- **EXERCISE A**
Decide whether each statement below agrees with the Echoes of Manchester sleeve notes, answering yes or no and quoting the words of the notes that settle it.
(i) Fast Cars took their name from a song by Pete Shelley.
(ii) The man the writer went to photograph was marking 25 years as an engineer.
(iii) The writer calls the Deeply Vale Festival gargantuan because of sheer numbers.
- **EXERCISE B**
Carry on the Echoes of Manchester sleeve notes from the point where they stop, keeping their voice.

- **SELECTED EXTRACT**
— Start —

Echoes of Manchester

Album sleeve notes written by Rock Journalist 'Mick Middles'.

Echoes of Manchester. Echoes of a moment. Echoing down the ages. I had a strange moment back in 2001. Adrift from any reasonable form of employment, I had languished horribly in the grim clinging swamp of P. R. and it was at some vast mill, post satanic to the point of meekness, that I wandered to photograph a man celebrating 25 years of employment as a highly skilled engineer but, nevertheless a man in a mill. A quarter of a century in a mill. And then he stared at me.

 

A look of familiarity. He was, and is Craig Hilton. A guitarist, he told me … a guitarist with Fast Cars. And my mind skimmed back to some exiting time, down by the stage at The Deeply Vale Festival … a gargantuan event indeed. Not by sheer numbers, nor by weight of collective aesthetic egotism. Indeed, quite the antithesis this. Fast Cars, a band who took their name from a Steve Diggle song, and significantly so. Diggle had, and continues to represent the wholesome unpretentious street edge to Buzzcocks … a contrast to the fey art school love lorn edge of Pete Shelley … it was Diggle who smiled a mod smile and stood aside the Lambretta GP 200.

 

And so, indeed, did Fast Cars. More than any other Manchester band – although they may prefer a Salfordian tag … I don’t know – they captured the essence of the left fork of the post – punk dream. The fork that refused pretension of badly hair cutted brittle funk … and slammed back to the tap room. Fun time football kick, girls and gags, crack and ale … back when all that stuff just did not dip to chav and all things grey-faced and gold laden.

— End —

- **MATERIAL**
— Start —

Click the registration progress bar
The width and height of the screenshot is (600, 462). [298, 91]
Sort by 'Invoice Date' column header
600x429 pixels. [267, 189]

— End —

- **TASK ANSWER A**
(i) No: "Fast Cars, a band who took their name from a Steve Diggle song"
(ii) Yes: "a man celebrating 25 years of employment as a highly skilled engineer"
(iii) No: "Not by sheer numbers, nor by weight of collective aesthetic egotism."

- **TASK ANSWER B**
 

Fast Cars were latter-day Eddie and the Hot Rods blessed by less ferocity but greater musical ambition. It was hard for them. Almost impossible to capture the attention of the London media. And they struggled gamely among the small Manchester labels, almost cementing a place on Tony Davidson’s legendary TJM Records where they would have sat neatly alongside the talents of Mick Hucknell’s Frantic Elevators and closer to home in many respects The Distractions.

 

Their history was already complex. Two brothers, Stuart and Steven Murray, had fumbled together as a High School band – Moorside, in Swinton – and to an immediate fractured dynamic. Part rock part punk. Steven the punk half, departed to form The Sirens, an embryonic unit featuring a young Marc ‘pre – lard’ Riley, Craig Scanlon, and Steve Hanley … within time to become the foundation of the most resilient version of The Fall. Already, a touch of history woven into their fabric.

 

But Fast Cars fell neatly together, with aforementioned guitarist Craig Hilton joining, leaving and rejoining the gang … vocalist Steve Murray, Stuart Murray on bass and Tony Dyson on drums. Somewhere in the mix, Haydn Jones had flirted with lead guitar.

 

I didn’t know about any of this. Didn’t care. Loved the flash speed of their name, that Buzzcock link. Loved them too, at the Band on the Wall, when their sprightly slammed pop shone like a gem from the general murk of the Manchester Musician’s Collective … a worthy collective yes … to the point of legendary perhaps. Fleetingly intriguingly but, for the solid chunk of collective evenings. A dour slab of cake. Recall lank haired bass players leaning forward over their instruments, eyes closed in concentration … some of  them, not all. Not Fast Cars. Their single “The Kids Just Wanna Dance”, was just that. An edgy Salfordian street anthem. Daft as a brush. Fun time and cute. You couldn’t dislike them. You couldn’t sense a future … but you couldn’t turn away.

 

Not least at Deeply Vale. A flash stab of young steel in an eclectic gathering. Fast Cars were still funtime, ragtime. Still there for the crack. But then the songs, the unfolding songs were gaining an emotive presence. A resonance even. Perhaps, we thought, perhaps they might just make it. Somehow … somewhere. And they so nearly did. Missing a Polydor contract by a smidgen. Missing the breaks … just!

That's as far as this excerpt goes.